La présente proposition de résolution en témoigne d'une certaine manière, en énumérant les multiples causes de la diminution des populations d'abeilles : insecticides, dérèglement climatique, maladies, arrivée du frelon asiatique. Face à cette multitude de facteurs, nous ne pouvons pas baisser les bras ; nous devons agir rapidement et résolument. Il est donc regrettable de nous contenter d'un texte de résolution sans valeur contraignante, qui revient à présenter devant notre assemblée des paroles mais aucun acte concret. Nous aurions préféré débattre d'un texte législatif, sur lequel nous aurions pu proposer des amendements relatifs à la cessation de l'usage des produits phytosanitaires, à l'accompagnement des agriculteurs, au soutien du secteur apicole. Mais pour l'instant, il convient de constater que les actes ne sont pas en adéquation avec les paroles, ce dont le vote autorisant à utiliser de nouveau des insecticides qu'on appelle dans le langage commun « tueurs d'abeilles » constitue l'exemple le plus flagrant.

Depuis maintenant presque cinq ans, sur la question de la préservation du vivant, il y a, d'un côté, les annonces de l'exécutif, et, de l'autre, la réalité d'un bien maigre bilan : l'engagement non tenu sur la sortie du glyphosate, le statu quo annoncé sur la PAC (politique agricole commune), le fait que les organismes chargés de la mise en œuvre des politiques de biodiversité soient en sous-effectifs.

Pourtant, sur la question de la biodiversité, les attentes de nos concitoyens sont fortes : ils sont nombreux à se mobiliser pour la protection du vivant.

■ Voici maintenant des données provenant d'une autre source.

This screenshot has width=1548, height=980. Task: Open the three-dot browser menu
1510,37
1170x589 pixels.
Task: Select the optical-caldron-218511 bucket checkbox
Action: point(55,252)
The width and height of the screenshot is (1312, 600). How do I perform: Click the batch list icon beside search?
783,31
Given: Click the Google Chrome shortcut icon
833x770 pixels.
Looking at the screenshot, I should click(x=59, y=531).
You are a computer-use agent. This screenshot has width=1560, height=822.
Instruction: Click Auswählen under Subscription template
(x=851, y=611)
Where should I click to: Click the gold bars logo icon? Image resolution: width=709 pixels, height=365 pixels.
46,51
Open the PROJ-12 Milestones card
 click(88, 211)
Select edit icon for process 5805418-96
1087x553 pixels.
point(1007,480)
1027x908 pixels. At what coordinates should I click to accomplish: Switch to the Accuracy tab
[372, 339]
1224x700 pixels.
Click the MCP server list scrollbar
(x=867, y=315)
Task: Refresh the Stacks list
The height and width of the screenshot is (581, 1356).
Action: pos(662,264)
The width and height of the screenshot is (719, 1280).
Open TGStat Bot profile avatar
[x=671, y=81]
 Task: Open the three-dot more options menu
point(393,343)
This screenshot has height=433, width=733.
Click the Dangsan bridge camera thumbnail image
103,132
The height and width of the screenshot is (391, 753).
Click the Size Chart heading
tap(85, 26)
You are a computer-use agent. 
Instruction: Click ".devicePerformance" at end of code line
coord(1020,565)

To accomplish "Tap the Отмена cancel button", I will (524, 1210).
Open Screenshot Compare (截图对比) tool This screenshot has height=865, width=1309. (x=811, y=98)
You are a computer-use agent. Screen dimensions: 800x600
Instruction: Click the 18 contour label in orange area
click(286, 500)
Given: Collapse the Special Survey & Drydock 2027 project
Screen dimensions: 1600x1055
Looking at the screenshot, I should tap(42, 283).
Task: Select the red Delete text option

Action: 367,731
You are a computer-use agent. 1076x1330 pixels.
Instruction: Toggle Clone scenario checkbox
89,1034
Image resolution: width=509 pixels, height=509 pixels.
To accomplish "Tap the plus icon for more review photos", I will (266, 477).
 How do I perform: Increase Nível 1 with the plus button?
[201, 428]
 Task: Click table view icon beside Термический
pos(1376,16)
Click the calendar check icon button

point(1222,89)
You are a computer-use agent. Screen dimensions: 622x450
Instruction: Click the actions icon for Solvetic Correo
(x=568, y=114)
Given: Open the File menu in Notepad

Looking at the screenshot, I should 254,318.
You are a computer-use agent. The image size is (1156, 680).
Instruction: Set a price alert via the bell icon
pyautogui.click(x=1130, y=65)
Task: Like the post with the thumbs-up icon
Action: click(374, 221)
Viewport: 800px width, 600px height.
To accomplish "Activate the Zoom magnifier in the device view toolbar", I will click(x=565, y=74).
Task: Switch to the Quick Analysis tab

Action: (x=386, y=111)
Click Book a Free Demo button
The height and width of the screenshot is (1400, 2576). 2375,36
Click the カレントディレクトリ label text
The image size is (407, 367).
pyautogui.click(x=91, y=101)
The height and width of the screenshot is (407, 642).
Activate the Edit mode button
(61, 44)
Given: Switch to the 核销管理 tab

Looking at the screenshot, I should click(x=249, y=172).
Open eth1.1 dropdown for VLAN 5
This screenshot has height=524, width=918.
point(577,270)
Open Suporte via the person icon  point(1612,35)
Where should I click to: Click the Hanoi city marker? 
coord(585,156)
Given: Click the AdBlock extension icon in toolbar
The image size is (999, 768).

Ainsi, l'initiative citoyenne européenne « Sauvons les abeilles et les agriculteurs » plaide pour la suppression progressive des pesticides de synthèse et pour un accompagnement renforcé des agriculteurs. Elle a obtenu plus d'un million de signatures, ce qui obligera la Commission européenne à étudier ses propositions. Une action en justice inédite a été lancée contre l'État français pour manquement à ses obligations de protection du vivant, au nom du principe de précaution sur l'usage des pesticides les plus dangereux pour notre santé et pour notre environnement. Et n'oublions pas la chlordécone qui a empoisonné les Antilles ! Lors du congrès de l'Union internationale pour la conservation de la nature (UICN), le Président de la République a reconnu que la France n'allait pas suffisamment vite pour réduire l'usage de tels produits.

L'exigence de notre temps commande de passer de la parole aux actes concrets. Souvenez-vous, Albert Einstein disait que « si les abeilles venaient à disparaître, l'humanité n'aurait plus que quatre ans devant elle ». Le groupe Socialistes et apparentés votera en faveur de cette proposition de résolution, qui invite le Gouvernement à déclarer la sauvegarde des abeilles « grande cause nationale 2022 » : il s'agit du minimum que l'on puisse faire pour une espèce qui façonne la vie de notre planète depuis 100 millions d'années, et qui, nous l'espérons, continuera à le faire pour les 100 millions d'années à venir.